Тот, что стоял снаружи, слов не услышал, но среагировал, потянулся к нагану, расстёгивая кобуру. Чижиков его оттолкнул прямо на лошадь, бросился вниз по улице, но мужчина устоял, выхватил револьвер и несколько раз выстрелил. Обувщик как раз в этот момент упал, поскользнувшись, пули прошли у него над головой, Чижиков прыгнул вправо, цепляясь руками за булыжники, скрылся на Ильинской улице.

– Гони, – тот, что выбежал из лавки, прыгнул в пролётку, кучер хлестнул лошадь вожжами, стрелявший на ходу запрыгнул к товарищам, они вылетели по Ильинке на Лесную, но бандита и след простыл.

* * *

На работу Травин пришёл к двенадцати, Надя утром пришла в себя и при виде Сергея улыбалась, прижала его руку к щеке, долго не отпускала. Пришлось так постоять, ловя злые взгляды Черницкой, которая хоть и старалась на него не смотреть, но иногда не сдерживалась.

– А это что? – удивился он, чуть не дойдя до своего рабочего места. – Семён, ты кого сюда запустил?

– Так телефон тебе ставят, я ж говорил, Соколов расщедрился.

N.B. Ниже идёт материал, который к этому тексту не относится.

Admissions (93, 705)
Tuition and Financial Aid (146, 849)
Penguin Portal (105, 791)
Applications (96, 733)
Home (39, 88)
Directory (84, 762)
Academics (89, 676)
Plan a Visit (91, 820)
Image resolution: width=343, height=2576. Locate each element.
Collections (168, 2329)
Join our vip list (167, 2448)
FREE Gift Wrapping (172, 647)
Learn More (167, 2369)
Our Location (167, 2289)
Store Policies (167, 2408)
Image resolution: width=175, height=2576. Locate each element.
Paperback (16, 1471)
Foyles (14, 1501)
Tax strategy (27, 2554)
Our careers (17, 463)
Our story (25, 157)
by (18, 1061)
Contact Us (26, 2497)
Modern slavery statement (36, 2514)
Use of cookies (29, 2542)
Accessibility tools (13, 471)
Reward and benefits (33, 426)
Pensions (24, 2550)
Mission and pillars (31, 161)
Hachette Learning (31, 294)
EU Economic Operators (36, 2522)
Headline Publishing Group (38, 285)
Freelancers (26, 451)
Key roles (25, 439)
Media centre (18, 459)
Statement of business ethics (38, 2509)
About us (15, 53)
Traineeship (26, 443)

Внизу аппарат уже стоит.

Два монтёра крепили кабель по стене, подводя его к начальственному столу, на котором стоял дореволюционной модели аппарат, с рожковым микрофоном, отдельным наушником на проводе и рукояткой индуктора. Чудо инженерной мысли было заключено в ящик из красного дерева и отделано мельхиором. Электрический звонок звучал пронзительно и противно – пяти минут не прошло от того момента, как телефонисты торжественно передали аппарат новому владельцу.

– Фотосалон, через час, – сказал голос и отключился.

Через два часа Травин и не думал уходить – понедельник обычно и так был днём напряжённым, а тут ещё коллектив в нерабочем состоянии находился из-за Екимовой. Он метался по этажам, следя, чтобы ничего не перепутали, вызвал ещё одного телеграфиста, сам помогал раскладывать посылки и заполнять формуляры. Циммерман не отставал, он даже любимые журналы забросил, зато к часу дня рабочий процесс вроде наладился, переживания отступили на второй план.

– К следователю товарища, – красноармеец, один из троицы, что забирала Юткевича, с мрачным видом топтался около входа. – Травин Сергей Олегович. Велено срочно доставить.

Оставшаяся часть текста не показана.